■ **Passage provided**
....
Plain Land: Killing Places Slowly

Welcome to Plainland. Plainland is on a plain designated for the growth of Brisbane. It has a shopping centre off the highway and sits amongst the cows of surrounding grazing land. Plainland is plain: the cost of house and land dictate it. A bold entry statement and a path to the shops are civic flourishes. Plainland occupies all our growth areas: drive twenty minutes out of all of our cities to visit Plain Land.

Plainland Masterplan

The dream of a garden city over two hundred years ago now survives without the city or the garden. Both the city and the garden have gone walkabout in the suburbs. Large houses, long fences, big sheds and wide driveways now dominate streets designed for cars. If a city made of houses with gardens is the enduring desire of most Australians, how can it be made sustainable? What kind of pro-urbanism-or placemaking with civic and cultural intention-can remediate or replace suburban sprawl?

Beyond our sprawl and into the bush, country towns are also being dismantled softly by unrelenting and unthinking sub-urbanism that is driven by the same stuff as in cities: oversized suburban homes and big box centres. We are beyond urban, suburban, rural. We are beyond making place. How did this come to be? What kind of other places should we build? Can suburbs still create meaningful landscapes?

Taking the garden out of the city

In 1898 Ebenezer Howard popularized the idea of Garden Cities – places removed from the city’s grit and density, places of greenery and good air. At Radburn, New Jersey, Clarence Stein and Henry Wright gave form to this idea by clustering houses that fronted a large common, so that the appearance was of a large garden with houses placed on it[1]. The suburb began its life as a garden city ideal.

Radburn also introduced the idea of a short cul-de-sac lane for deliveries and car entry. Later developments made the cul-de-sac long and wide, terminating in circles[2]. To cut costs, Radburn’s shared greenspace was also removed over time to increase yield, leaving the garden in the suburb to play out solely on private lots.

Roads became single purpose utilities for car movement, rather than the hubs for communal living found on the traditional main street. Combined with the rise of the stand-alone big box shopping centre, the formula for ‘a middle’ landscape was complete: Homes on large lots with gardens on private land, wide and long roads connecting these suburbs to shops, work and cities located elsewhere.
....
■ **Available data**
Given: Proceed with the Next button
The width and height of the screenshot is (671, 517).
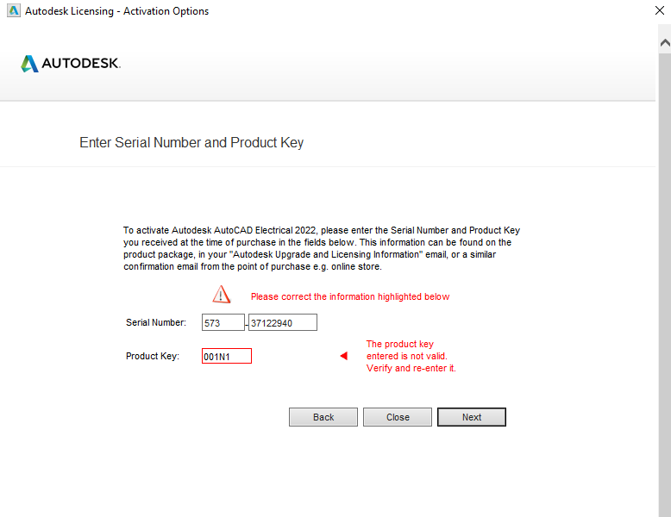Looking at the screenshot, I should point(471,417).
....
■ **Aim**
Give back, word for word, the part of the Plainland piece starting at "Radburn also introduced" and ending at "cities located elsewhere.".

■ **Full answer**
Radburn also introduced the idea of a short cul-de-sac lane for deliveries and car entry. Later developments made the cul-de-sac long and wide, terminating in circles[2]. To cut costs, Radburn’s shared greenspace was also removed over time to increase yield, leaving the garden in the suburb to play out solely on private lots.

Roads became single purpose utilities for car movement, rather than the hubs for communal living found on the traditional main street. Combined with the rise of the stand-alone big box shopping centre, the formula for ‘a middle’ landscape was complete: Homes on large lots with gardens on private land, wide and long roads connecting these suburbs to shops, work and cities located elsewhere.